Bug 11947 - nbsps should be converted to entities in innerHTML
Summary: nbsps should be converted to entities in innerHTML
Alias: None
Product: WebKit
Classification: Unclassified
Component: DOM (show other bugs)
Version: 420+
Hardware: All OS X 10.4
: P4 Trivial
Assignee: Alexey Proskuryakov
URL: http://www.fredck.com/bugs/safari/nbs...
: 18769 20654 (view as bug list)
Depends on:
Reported: 2006-12-23 06:40 PST by webkit
Modified: 2013-01-08 12:43 PST (History)
6 users (show)

See Also:

proposed fix (7.97 KB, patch)
2008-05-05 00:17 PDT, Alexey Proskuryakov
darin: review+
Details | Formatted Diff | Diff

Note You need to log in before you can comment on or make changes to this bug.
Description webkit 2006-12-23 06:40:01 PST
The nbsp entity is being replaced by a space when retrieving a element innerHTML.

It seams that, while entities are converted to their relative chars, nbsp represents a special case.

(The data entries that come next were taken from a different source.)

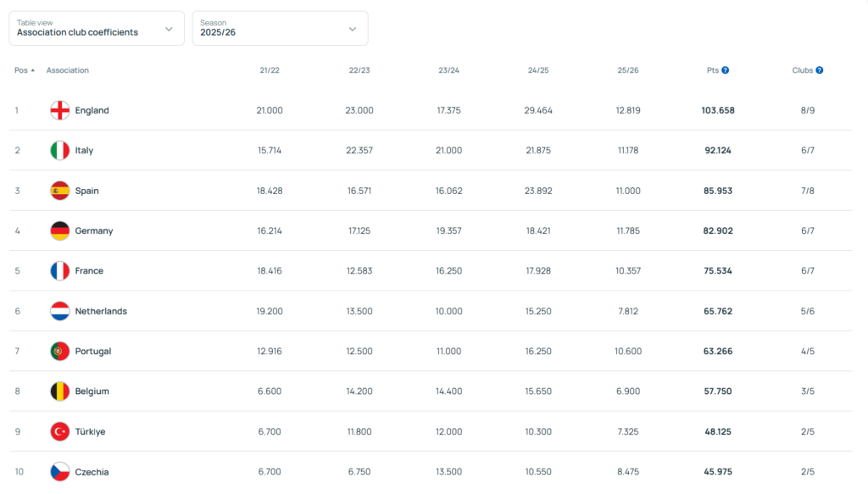Click England's total points 103.658

click(x=717, y=111)
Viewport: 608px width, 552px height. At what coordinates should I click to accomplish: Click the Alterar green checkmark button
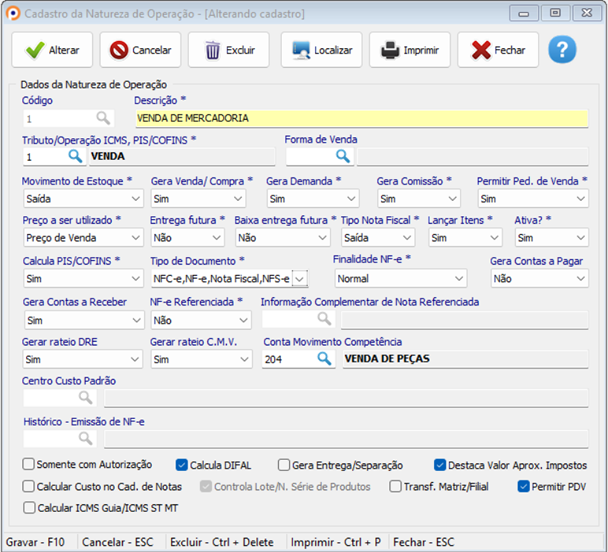pos(53,50)
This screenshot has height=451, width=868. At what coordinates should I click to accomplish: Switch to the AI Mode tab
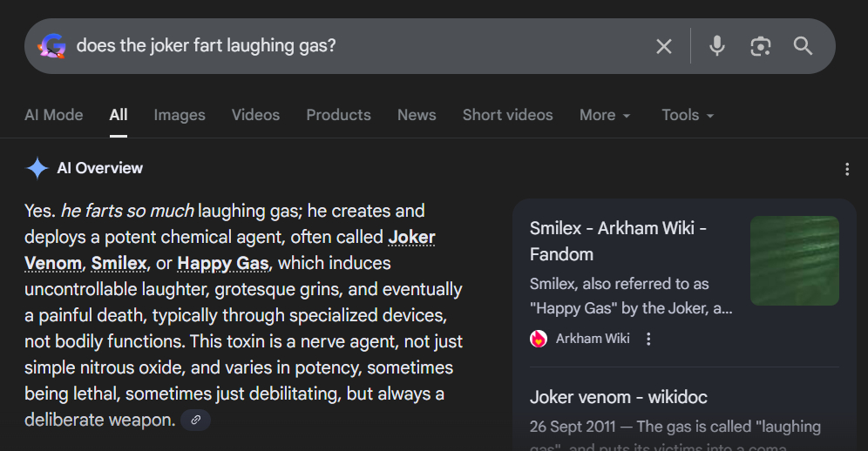pyautogui.click(x=54, y=115)
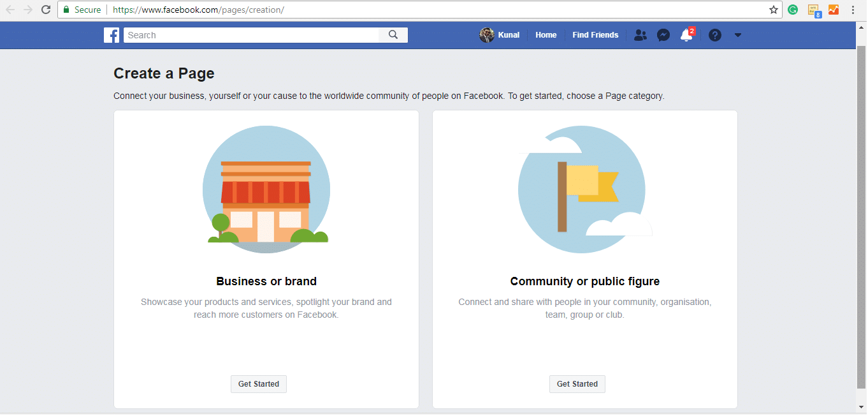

There are no standards for innerHTML, so we could longer discuss it here. The fact is that Safari behaves differently from IE and Firefox. Actually Firefox has addressed this issue too:
Comment 1 Alexey Proskuryakov 2006-12-24 00:08:04 PST
Actually, innerHTML correctly produces U+00A0, which is NO-BREAK SPACE in Unicode.

I'm confirming a difference with Firefox, but lowering the priority/severity, because I don't see how this can cause problems. Feel free to raise it if this does cause issues.
Comment 2 David Kilzer (:ddkilzer) 2006-12-24 08:13:05 PST
Frederico, how does this behavior affect the FCKeditor?

Comment 3 webkit 2006-12-27 05:08:36 PST
This is not something visible in the current version of FCKeditor. It impacts on new developments I'm doing in FCKeditor for the Enter Key handler. It will be possible to control the behavior of the Enter key with more precision.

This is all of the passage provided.